## TASK BRIEF:
Please retype the entries below exactly as they are written.

(Collected data entries)

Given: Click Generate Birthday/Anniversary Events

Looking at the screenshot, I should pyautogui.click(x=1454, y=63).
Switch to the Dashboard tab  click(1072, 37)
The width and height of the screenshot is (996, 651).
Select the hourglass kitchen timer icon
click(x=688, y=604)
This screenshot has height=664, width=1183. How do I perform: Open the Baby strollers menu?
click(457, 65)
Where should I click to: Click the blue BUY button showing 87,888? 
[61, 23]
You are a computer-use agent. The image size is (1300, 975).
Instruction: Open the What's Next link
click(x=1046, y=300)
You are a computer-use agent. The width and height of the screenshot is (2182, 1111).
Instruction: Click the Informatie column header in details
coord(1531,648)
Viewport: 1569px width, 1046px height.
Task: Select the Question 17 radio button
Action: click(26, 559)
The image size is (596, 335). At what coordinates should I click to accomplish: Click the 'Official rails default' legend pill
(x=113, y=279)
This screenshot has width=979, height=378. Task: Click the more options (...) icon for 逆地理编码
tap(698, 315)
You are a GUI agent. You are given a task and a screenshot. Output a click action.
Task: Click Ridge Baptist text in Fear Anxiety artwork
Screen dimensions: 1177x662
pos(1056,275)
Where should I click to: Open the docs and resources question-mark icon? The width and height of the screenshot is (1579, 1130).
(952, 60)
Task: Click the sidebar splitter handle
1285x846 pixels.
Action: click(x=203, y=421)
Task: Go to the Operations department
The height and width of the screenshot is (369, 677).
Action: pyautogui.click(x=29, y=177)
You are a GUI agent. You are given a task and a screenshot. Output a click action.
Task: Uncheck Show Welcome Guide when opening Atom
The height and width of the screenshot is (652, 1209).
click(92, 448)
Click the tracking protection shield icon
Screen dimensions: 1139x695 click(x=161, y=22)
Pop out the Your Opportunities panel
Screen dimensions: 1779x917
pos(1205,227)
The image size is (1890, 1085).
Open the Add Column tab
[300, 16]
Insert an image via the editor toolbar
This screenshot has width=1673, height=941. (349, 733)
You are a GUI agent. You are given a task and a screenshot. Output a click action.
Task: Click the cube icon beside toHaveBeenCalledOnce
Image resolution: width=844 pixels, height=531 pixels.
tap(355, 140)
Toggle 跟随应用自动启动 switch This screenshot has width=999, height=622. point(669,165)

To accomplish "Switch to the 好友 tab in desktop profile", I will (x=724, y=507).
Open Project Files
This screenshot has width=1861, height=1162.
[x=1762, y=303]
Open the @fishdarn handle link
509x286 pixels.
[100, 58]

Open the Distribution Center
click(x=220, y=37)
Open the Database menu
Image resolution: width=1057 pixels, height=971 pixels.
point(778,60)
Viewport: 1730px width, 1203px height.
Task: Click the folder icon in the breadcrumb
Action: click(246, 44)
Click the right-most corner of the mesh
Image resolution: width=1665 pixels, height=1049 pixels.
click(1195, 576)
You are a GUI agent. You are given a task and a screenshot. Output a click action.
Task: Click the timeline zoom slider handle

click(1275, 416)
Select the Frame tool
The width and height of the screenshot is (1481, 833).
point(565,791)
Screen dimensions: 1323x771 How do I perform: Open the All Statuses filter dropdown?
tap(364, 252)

## ANSWER TO THE PROBLEM:
Given: Click Generate Birthday/Anniversary Events

Looking at the screenshot, I should pyautogui.click(x=1454, y=63).
Switch to the Dashboard tab  click(1072, 37)
The width and height of the screenshot is (996, 651).
Select the hourglass kitchen timer icon
click(x=688, y=604)
This screenshot has height=664, width=1183. How do I perform: Open the Baby strollers menu?
click(457, 65)
Where should I click to: Click the blue BUY button showing 87,888? 
[61, 23]
You are a computer-use agent. The image size is (1300, 975).
Instruction: Open the What's Next link
click(x=1046, y=300)
You are a computer-use agent. The width and height of the screenshot is (2182, 1111).
Instruction: Click the Informatie column header in details
coord(1531,648)
Viewport: 1569px width, 1046px height.
Task: Select the Question 17 radio button
Action: click(26, 559)
The image size is (596, 335). At what coordinates should I click to accomplish: Click the 'Official rails default' legend pill
(x=113, y=279)
This screenshot has width=979, height=378. Task: Click the more options (...) icon for 逆地理编码
tap(698, 315)
You are a GUI agent. You are given a task and a screenshot. Output a click action.
Task: Click Ridge Baptist text in Fear Anxiety artwork
Screen dimensions: 1177x662
pos(1056,275)
Where should I click to: Open the docs and resources question-mark icon? The width and height of the screenshot is (1579, 1130).
(952, 60)
Task: Click the sidebar splitter handle
1285x846 pixels.
Action: click(x=203, y=421)
Task: Go to the Operations department
The height and width of the screenshot is (369, 677).
Action: pyautogui.click(x=29, y=177)
You are a GUI agent. You are given a task and a screenshot. Output a click action.
Task: Uncheck Show Welcome Guide when opening Atom
The height and width of the screenshot is (652, 1209).
click(92, 448)
Click the tracking protection shield icon
Screen dimensions: 1139x695 click(x=161, y=22)
Pop out the Your Opportunities panel
Screen dimensions: 1779x917
pos(1205,227)
The image size is (1890, 1085).
Open the Add Column tab
[300, 16]
Insert an image via the editor toolbar
This screenshot has width=1673, height=941. (349, 733)
You are a GUI agent. You are given a task and a screenshot. Output a click action.
Task: Click the cube icon beside toHaveBeenCalledOnce
Image resolution: width=844 pixels, height=531 pixels.
tap(355, 140)
Toggle 跟随应用自动启动 switch This screenshot has width=999, height=622. point(669,165)

To accomplish "Switch to the 好友 tab in desktop profile", I will (x=724, y=507).
Open Project Files
This screenshot has width=1861, height=1162.
[x=1762, y=303]
Open the @fishdarn handle link
509x286 pixels.
[100, 58]

Open the Distribution Center
click(x=220, y=37)
Open the Database menu
Image resolution: width=1057 pixels, height=971 pixels.
point(778,60)
Viewport: 1730px width, 1203px height.
Task: Click the folder icon in the breadcrumb
Action: click(246, 44)
Click the right-most corner of the mesh
Image resolution: width=1665 pixels, height=1049 pixels.
click(1195, 576)
You are a GUI agent. You are given a task and a screenshot. Output a click action.
Task: Click the timeline zoom slider handle

click(1275, 416)
Select the Frame tool
The width and height of the screenshot is (1481, 833).
point(565,791)
Screen dimensions: 1323x771 How do I perform: Open the All Statuses filter dropdown?
tap(364, 252)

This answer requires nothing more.